Em 13 de julho de 2011, a revista canadense de crítica cultural Adbusters postou no seu blog a convocação: #occupywallstreet. A revista convocava para "um momento Tahrir" inspirado na ocupação da Praça Tahrir e nas acampadas da Espanha. Um "movimento de resistência, sem liderança, com pessoas de muitas cores, gêneros e opiniões políticas"; cuja reivindicação única era: "poder a pessoas reais para criar uma mudança real" (http://web.occupywallst.org). "A beleza dessa nova formula é sua simplicidade: falamos uns com os outros em encontros físicos e assembleias populares, saímos e tomamos uma praça de singular importância simbólica e nos arriscamos para fazer com que isso aconteça". No dia marcado, 17 de setembro, aniversário da Constituição americana, o Parque Zuccotti, em Nova York, foi se enchendo de gente com uma demanda simples (separar a política do capital e do poder), irrealista (restituir a democracia ao povo), mas enunciada numa pluralidade de vozes. O lindo pôster que anunciava o evento mostrava uma bailarina diáfana se equilibrando em cima do "touro de Wall Street" (o "charging bull" enorme escultura de bronze representando um touro em posição de ataque que se tornou símbolo do distrito financeiro de Manhattan). E suas placas traziam uma expressão nova: "Nós somos os 99%".

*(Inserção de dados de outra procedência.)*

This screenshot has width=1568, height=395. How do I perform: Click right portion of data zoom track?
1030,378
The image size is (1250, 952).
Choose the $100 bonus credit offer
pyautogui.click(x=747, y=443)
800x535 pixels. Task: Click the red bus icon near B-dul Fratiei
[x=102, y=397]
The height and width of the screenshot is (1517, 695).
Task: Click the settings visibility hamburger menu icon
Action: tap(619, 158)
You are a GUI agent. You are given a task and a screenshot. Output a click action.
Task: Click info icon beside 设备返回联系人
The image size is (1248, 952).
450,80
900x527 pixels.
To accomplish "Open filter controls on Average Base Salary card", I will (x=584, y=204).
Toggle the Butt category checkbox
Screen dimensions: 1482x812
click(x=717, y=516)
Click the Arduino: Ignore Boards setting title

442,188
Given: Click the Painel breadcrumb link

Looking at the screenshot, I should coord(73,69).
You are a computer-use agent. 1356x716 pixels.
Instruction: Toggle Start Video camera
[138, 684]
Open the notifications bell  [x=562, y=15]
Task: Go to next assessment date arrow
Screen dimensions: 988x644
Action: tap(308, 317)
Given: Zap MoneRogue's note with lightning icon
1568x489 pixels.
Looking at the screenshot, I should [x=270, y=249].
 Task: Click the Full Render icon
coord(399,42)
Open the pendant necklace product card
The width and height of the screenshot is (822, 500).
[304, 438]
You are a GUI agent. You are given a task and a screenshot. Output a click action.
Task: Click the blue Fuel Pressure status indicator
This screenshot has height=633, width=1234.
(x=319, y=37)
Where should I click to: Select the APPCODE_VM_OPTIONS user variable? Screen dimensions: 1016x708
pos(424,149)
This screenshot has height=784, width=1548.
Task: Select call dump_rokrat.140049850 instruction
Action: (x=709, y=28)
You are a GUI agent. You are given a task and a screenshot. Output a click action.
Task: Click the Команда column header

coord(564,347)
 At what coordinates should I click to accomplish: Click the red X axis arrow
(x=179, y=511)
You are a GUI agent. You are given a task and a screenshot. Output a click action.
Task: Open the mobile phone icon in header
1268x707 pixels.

We are the 99% era originalmente o nome de uma página do blog Tumblr criado em final de agosto por um ativista do movimento Anonymous conhecido (simplesmente) como "Chris". A frase remeteria em princípio à notícia divulgada pela ONG britânica, Oxfam International, de que 1% da população possui e controla 46% da riqueza do planeta. Mas #WeAreThe99% foi muito mais que uma frase e o título de um blog. Foi um choque de realidade. Adotada como a hashtag do movimento Occupy Wall Street (OWS), se multiplicou em textos, protestos e notícias estarrecedoras sobre a concentração de renda que começaram a brotar em toda parte. #NosSomosOs99%que vivem com 54% da riqueza mundial. #NosSomosOs99%que não vão mais tolerar a ganância e a corrupção de 1%. Não se tratava de pertencer ao 1%, e sim de chegar aos 99%: "Queremos ver uma assembleia em todo quintal, em cada esquina, porque nós não precisamos de Wall Street e não precisamos de políticos para construir uma sociedade melhor" (occupywallst.org). Num mundo conectado pela internet, pode-se ter acesso imediato a lutas e projetos que deixaram marcas de uma possibilidade de mudança real - como meio de instaurar uma democracia real (#DemocraciaRealYa, como pediam os Indignados da Espanha).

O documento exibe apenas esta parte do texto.